Beide Staatsoberhäupter sprechen nun davon ein „neues Kapitel“ aufzuschlagen, nicht weil sie ihre Fehler erkannt haben, sondern weil sie es aus ihren finanziellen Interessen tun müssen. Die Notwendigkeit kann für beide Länder so dargestellt werden:
Türkei:
Durch die Spannungen mit Deutschland und dem restlichen Europa hat Erdoğan vor allem den Nationalismus weiter angefacht und unter den Nationalisten Stimmen gesammelt. Jetzt braucht er die Konflikte mit Deutschland und der EU für die nächste Wahl nicht mehr. Der von ihm aufgepumpte Nationalismus wird noch eine Weile anhalten. Sein autoritäres Regime ohne die Waffen und die wirtschaftliche Unterstützung Deutschlands auszubauen, wird nicht reichen, wie die letzte Währungskrise erneut gezeigt hat. Die türkische Wirtschaft, die ein Drittel ihres Außenhandels mit Deutschland betreibt, hält weitere Spannungen nicht aus. Auch weiß Erdoğan, dass solange die Beziehungen zu Deutschland sich nicht normalisiert haben, auch die Beziehungen zur EU nicht besser werden. Die Beziehungen zu den USA sind ebenfalls angespannt. Also will das Regime die Beziehungen zu Deutschland verbessern, um die Kosten der Krise, die noch längere Zeit andauern und sich noch zum Schlechteren entwickeln wird, einzudämmen. Dass Erdoğan an Berlins Tür klopft, zeigt in welcher schwierigen Lage er sich befindet.
Deutschland:
Deutschland ist nicht bereit den türkischen Markt, dem es seit Jahren Waffen verkauft und in den es investiert, anderen imperialistischen Staaten zu überlassen. Selbst in der höchsten Spannungsphase wurden die Handelsbeziehungen nicht auf Eis gelegt. Dazu kommen noch die wichtigen Waffenexporte und andere Beziehungen. Der größte Vorteil Erdoğans ist, dass selbst wenn die Beziehungen zu einer imperialistischen Macht angespannt sind, er die Möglichkeit hat, mit einem anderen imperialistischen Staat zu handeln. Deutschland istsehr bemüht darin, eine Vorreiterrolle in der Weltpolitik zu spielen. Die türkische Finanzkrise und die Spannungen mit den USA kommen gerade recht, um die wirtschaftliche und politische Macht der BRD in der Türkei auszuweiten. So sind die Regierung, die Parteien des Kapitals und die Medien alle gemeinsam darum bemüht, die Spannungen mit der Türkei abzubauen.

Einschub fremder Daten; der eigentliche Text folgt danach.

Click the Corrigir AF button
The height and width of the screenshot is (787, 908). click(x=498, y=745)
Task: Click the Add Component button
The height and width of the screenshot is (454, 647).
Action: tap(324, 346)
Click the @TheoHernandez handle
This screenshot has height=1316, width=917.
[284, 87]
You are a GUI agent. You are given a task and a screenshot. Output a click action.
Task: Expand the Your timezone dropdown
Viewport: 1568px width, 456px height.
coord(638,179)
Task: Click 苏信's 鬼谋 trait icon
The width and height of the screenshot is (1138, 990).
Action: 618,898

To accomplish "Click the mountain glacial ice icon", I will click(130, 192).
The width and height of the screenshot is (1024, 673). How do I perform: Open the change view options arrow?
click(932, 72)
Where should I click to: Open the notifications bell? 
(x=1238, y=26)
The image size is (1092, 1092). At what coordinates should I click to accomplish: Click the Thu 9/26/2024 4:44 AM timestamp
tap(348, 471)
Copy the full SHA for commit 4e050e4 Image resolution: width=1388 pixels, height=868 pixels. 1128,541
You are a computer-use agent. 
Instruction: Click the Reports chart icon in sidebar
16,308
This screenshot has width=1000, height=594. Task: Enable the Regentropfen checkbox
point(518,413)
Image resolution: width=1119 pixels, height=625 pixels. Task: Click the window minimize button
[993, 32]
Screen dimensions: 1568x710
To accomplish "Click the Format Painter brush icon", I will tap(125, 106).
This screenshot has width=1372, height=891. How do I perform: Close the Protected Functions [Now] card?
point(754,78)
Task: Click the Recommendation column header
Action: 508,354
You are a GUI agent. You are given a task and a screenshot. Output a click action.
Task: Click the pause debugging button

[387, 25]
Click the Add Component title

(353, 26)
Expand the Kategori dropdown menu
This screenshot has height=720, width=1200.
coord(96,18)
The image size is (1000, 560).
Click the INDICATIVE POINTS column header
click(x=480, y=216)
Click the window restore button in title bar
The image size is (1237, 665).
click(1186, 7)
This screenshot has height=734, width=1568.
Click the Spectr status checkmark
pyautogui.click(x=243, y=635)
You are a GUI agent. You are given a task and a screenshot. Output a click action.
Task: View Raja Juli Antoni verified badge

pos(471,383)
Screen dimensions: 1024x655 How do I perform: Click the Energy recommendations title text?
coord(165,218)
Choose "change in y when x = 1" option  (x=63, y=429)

Die Angriffe auf die Demokratie, Menschenrechte, Pressefreiheit werden als zweitrangige Probleme angesehen. Diese Dinge werden die Beziehung zwischen den beiden Ländern nicht erschüttern. Deshalb ist es umso wichtiger, jetzt diese heuchlerische Politik der BRD aufzudecken. Angefangen mit dem Stopp der Waffenverkäufe an die Türkei, muss die Bundesregierung in vielen Bereichen unter Druck gesetzt werden.
Wenn die Interessen übereinstimmen, schließen sie Frieden
Wenn wir uns die Erklärungen und Handlungen der deutschen sowie der türkischen Regierung anschauen, sehen wir erneut, dass die politischen und wirtschaftlichen Interessen ausschlaggebend sind. Für diese Interessen sind die Herrschenden beider Länder genauso bereit gegeneinander vorzugehen, wie sie auch bereit sind Frieden zu schließen, wenn es das erfordert. Diejenigen, die darunter leiden, sind die Werktätigen beider Länder. Die kapitalistischen Staaten werden immer wieder Interessenskämpfe führen. Dass sie heute nicht streiten, heißt nicht, dass sie es morgen nicht wieder tun werden. Die einzige Lösung ist, dass die türkeistämmigen und deutschen Werktätigen gemeinsam für ihre Interessen, für ihre gemeinsame Zukunft und für ein besseres Zusammenleben kämpfen.